Firmy obniżyły opłaty windykacyjne
Pierwsze pozytywne skutki są już widoczne. Interwencja urzędu sprawiła, że pobieranie opłat w wielu instytucjach wycofano lub diametralnie obniżono. Prezes UOKiK, Marek Niechciał poinformował, że kontrole będą realizowane stopniowo, niezależnie od branży, w której działa instytucja finansowa.
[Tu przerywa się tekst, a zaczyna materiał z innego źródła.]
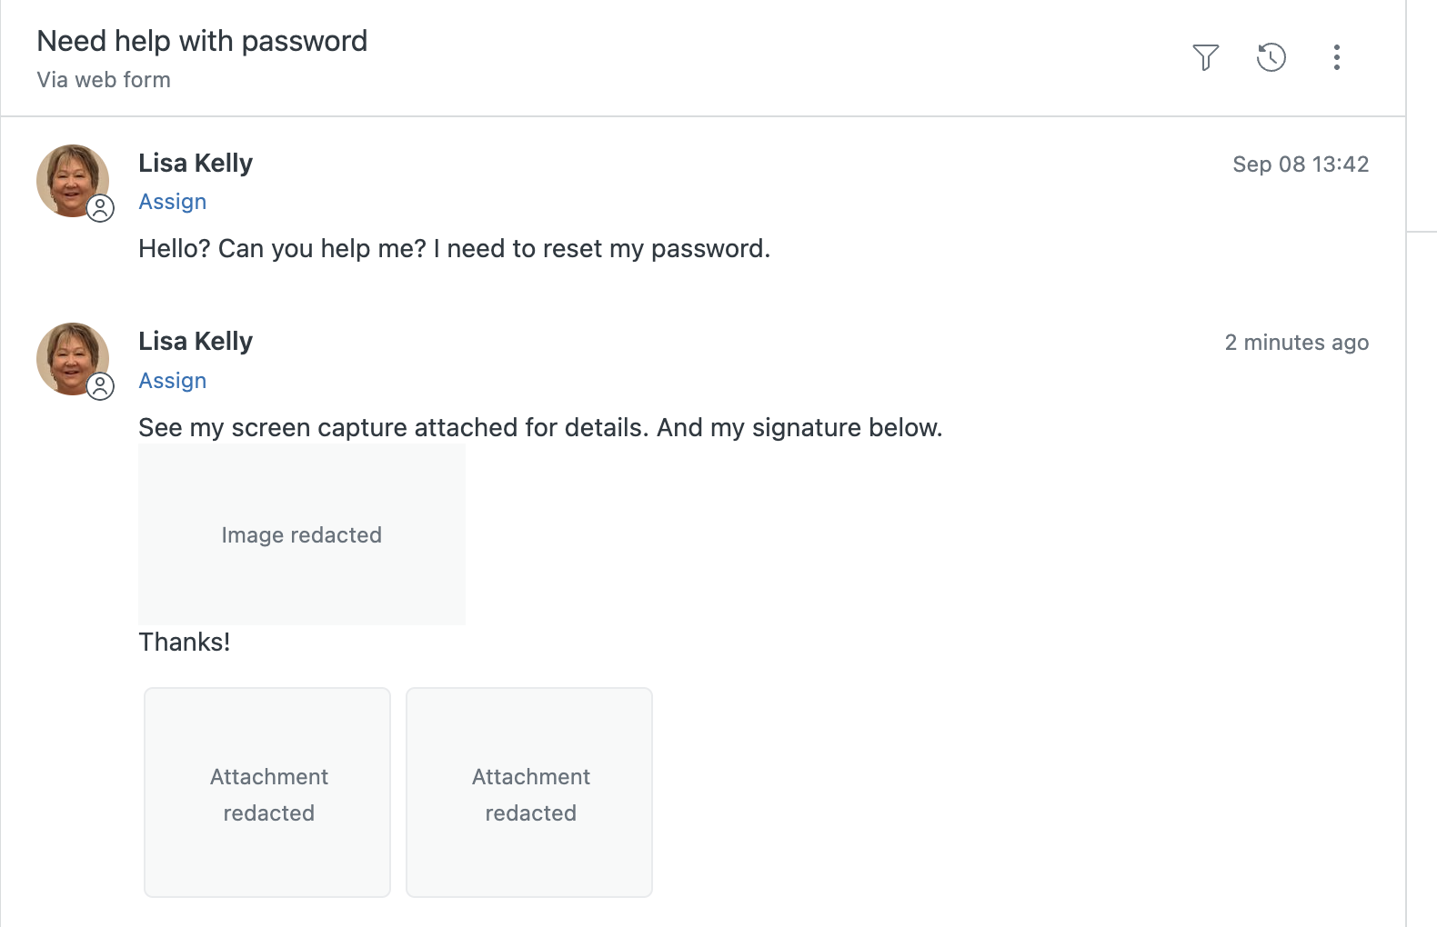The height and width of the screenshot is (927, 1437).
Task: Open the second 'Attachment redacted' tile
Action: click(529, 792)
W oficjalnym komunikacie wystosowanym przez UOKiK wyczytać można, że pobierane opłaty muszą być równoważne z faktycznym poniesionym kosztem, na przykład za wysłanie listu do Klienta.
WEZWANIA MIĘKKIE
Instytucje finansowe podejrzane o nieprawidłowe praktyki, otrzymały od UOKiK tak zwane wezwania miękkie. Sposób ten pozwala urzędowi na usunięcie wszelkich zauważonych nieprawidłowości, których dopuściły się kontrolowane przedsiębiorstwa. Najważniejsze w całej tej sytuacji jest to, że wezwania miękkie pozwalają uniknąć wszelkich postępowań karnych, które musiałyby zostać wszczęte przeciwko instytucjom.
Kogo dotyczyły wezwania
Wezwania od Urzędu Ochrony Konkurencji i Konsumentów otrzymały:
-
Aasa, która pobierała opłaty w wysokości 25 złotych za monit oraz 49 złotych za wezwanie do zapłaty. Firma zrezygnowała z opłat za monity, a pobiera jedynie odsetki za opóźnienia.
-
Alior Bank, który pobierał opłaty w wysokości 85 złotych za windykację terenową, 25 złotych za upomnienie wysłane listem zwykłym, 40 złotych za upomnienie wysłane listem poleconym. Instytucja zrezygnowała z opłat pobieranych za windykację terenową oraz upomnienie wysyłane listem zwykłym, natomiast upomnienie wysłane listem poleconym będzie kosztowało 4 złote i 20 groszy.
-
Bank BPH, który pobierał opłaty w wysokości 30 złotych za wezwanie do zapłaty wysyłane listem oraz 35 złotych za kontakt telefoniczny wzywający do zapłaty. Instytucja przestała pobierać opłaty za wezwania do zapłaty.
-
Bank Handlowy, który pobierał opłaty w wysokości 25 złotych za wezwanie do zapłaty wysyłane listem oraz 35 złotych za kontakt telefoniczny wzywający do zapłaty. Instytucja zrezygnowała z pobierania opłat za monity i czynności windykacyjne.
-
PKO BP, który pobierał opłaty w wysokości 15 złotych za monit pisemny oraz 10 złotych za monit telefoniczny. Instytucja ustaliła wysokość opłat za działania windykacyjne, które wynoszą obecnie 4 złote za list polecony oraz darmowe, telefoniczne poinformowanie Klienta o zaległościach.
-
Raiffeisen Bank Polska, który pobierał opłatę za monit w wysokości 35 złotych. Instytucja zrezygnowała z pobierania opłaty.
-
SKOK Stefczyka w Gdyni, który pobierał opłaty w wysokości 94 złotych i 15 groszy za windykację terenową, 9 złotych i 81 groszy za informacje telefoniczne oraz 19 złotych i 82 grosze za wezwanie wysyłane listem. Instytucja zmieniła wysokość opłat za wysyłane do Klienta wezwania, które maksymalnie wynosić mogą 3 złote i 94 grosze. SKOK zrezygnował także z pobierania opłat za monity SMS oraz windykację terenową.
Nałożone kary
W stosunku do kilku instytucji trwały lub trwają postępowania sprawdzające. Na Maestro Finanse UOKiK nałożył 5500 złotych kary za niedozwolone w umowach klauzule. Przeciwko instytucjom takim jak: Bank Spółdzielczy w Szczebrzeszynie, Bank Spółdzielczy w Kurowie i Getin Noble Bank trwają postępowania wyjaśniające. Część instytucji finansowych uniknęło kary.